The Never-Ending Quest for Dopamine
Crypto entered broad public consciousness on the back of the Initial Coin Offering boom of 2017. The central question at the time was whether this was a genuine new mechanism for raising capital or a vehicle for financial speculation. The honest answer was always both, but speculation rapidly overwhelmed substance, and the mania ran well past any rational tether to value.
The pattern has repeated itself in recognizable waves. NFTs reframed digital art and provenance in genuinely interesting ways, but quickly became indistinguishable from a collectibles bubble. Digital Asset Treasuries, public equity vehicles holding BTC, ETH, or SOL, offered institutional access to crypto exposure and, at peak enthusiasm, traded at extraordinary premiums to net asset value. For a moment, it looked like alchemy, equity wrappers creating value from thin air. The premium compression that followed was predictable in retrospect.
The latest iteration is prediction markets, or more precisely, betting markets.

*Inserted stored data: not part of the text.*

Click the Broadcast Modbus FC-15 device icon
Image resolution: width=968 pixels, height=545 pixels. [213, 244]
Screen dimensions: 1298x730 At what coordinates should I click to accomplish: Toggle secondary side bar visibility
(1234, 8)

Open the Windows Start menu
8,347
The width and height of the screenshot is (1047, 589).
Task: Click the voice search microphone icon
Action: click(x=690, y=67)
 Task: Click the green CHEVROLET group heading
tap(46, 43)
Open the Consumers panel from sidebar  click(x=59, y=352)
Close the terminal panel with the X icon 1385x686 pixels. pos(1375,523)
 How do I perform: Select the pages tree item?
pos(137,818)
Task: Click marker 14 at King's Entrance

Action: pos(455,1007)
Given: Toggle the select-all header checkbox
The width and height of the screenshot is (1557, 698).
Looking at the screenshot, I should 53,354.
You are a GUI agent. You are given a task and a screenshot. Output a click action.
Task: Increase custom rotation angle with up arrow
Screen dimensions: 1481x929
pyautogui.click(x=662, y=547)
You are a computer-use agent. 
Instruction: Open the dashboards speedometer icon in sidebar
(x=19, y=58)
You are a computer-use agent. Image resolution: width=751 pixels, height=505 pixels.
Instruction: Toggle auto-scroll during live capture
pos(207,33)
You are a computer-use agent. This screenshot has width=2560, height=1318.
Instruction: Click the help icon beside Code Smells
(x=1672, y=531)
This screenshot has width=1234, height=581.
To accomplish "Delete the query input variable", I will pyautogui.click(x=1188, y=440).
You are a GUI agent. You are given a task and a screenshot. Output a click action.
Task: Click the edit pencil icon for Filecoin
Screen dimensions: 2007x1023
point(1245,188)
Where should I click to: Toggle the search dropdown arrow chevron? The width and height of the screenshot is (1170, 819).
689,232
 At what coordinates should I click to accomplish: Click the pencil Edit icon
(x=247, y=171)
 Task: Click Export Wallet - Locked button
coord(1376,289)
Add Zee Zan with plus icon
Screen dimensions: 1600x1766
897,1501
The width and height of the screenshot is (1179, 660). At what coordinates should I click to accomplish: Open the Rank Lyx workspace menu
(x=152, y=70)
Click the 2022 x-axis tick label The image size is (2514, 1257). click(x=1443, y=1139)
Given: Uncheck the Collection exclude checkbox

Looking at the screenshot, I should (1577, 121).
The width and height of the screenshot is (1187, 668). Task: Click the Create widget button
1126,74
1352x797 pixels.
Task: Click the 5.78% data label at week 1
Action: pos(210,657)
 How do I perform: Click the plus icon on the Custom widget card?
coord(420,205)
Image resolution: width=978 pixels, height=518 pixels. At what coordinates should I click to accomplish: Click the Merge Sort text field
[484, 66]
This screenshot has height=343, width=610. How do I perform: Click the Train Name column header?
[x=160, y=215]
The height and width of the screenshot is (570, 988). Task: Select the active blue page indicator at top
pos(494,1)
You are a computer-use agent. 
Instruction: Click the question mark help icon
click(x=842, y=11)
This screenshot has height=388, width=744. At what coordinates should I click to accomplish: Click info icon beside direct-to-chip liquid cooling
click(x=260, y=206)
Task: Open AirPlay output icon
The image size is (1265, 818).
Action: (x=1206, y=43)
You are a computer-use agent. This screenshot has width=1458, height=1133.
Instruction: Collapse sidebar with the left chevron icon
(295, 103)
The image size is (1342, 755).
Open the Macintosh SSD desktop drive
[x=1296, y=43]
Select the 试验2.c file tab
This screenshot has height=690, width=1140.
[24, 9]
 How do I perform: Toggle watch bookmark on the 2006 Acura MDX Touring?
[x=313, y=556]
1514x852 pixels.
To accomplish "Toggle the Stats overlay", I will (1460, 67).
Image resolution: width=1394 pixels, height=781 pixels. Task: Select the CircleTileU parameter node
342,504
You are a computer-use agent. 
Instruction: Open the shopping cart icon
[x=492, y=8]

This week, three of the six announced M&A transactions in crypto fell into this category. That is no coincidence. Acquirers sometimes chase the exciting new thing as much as investors do. The question worth asking, and one we will be watching, is whether these transactions reflect durable strategic conviction or whether they are being struck near the top of another enthusiasm curve.
None of this is an argument against experimentation. ICOs gave way to legitimate token-based capital formation. NFT infrastructure quietly matured and now underlies the emerging digital asset market. DATs remain a structurally sound idea, even if the valuation premiums were unsustainable. Crypto markets have a consistent tendency toward excess, in both directions, and M&A activity also reflects this reality.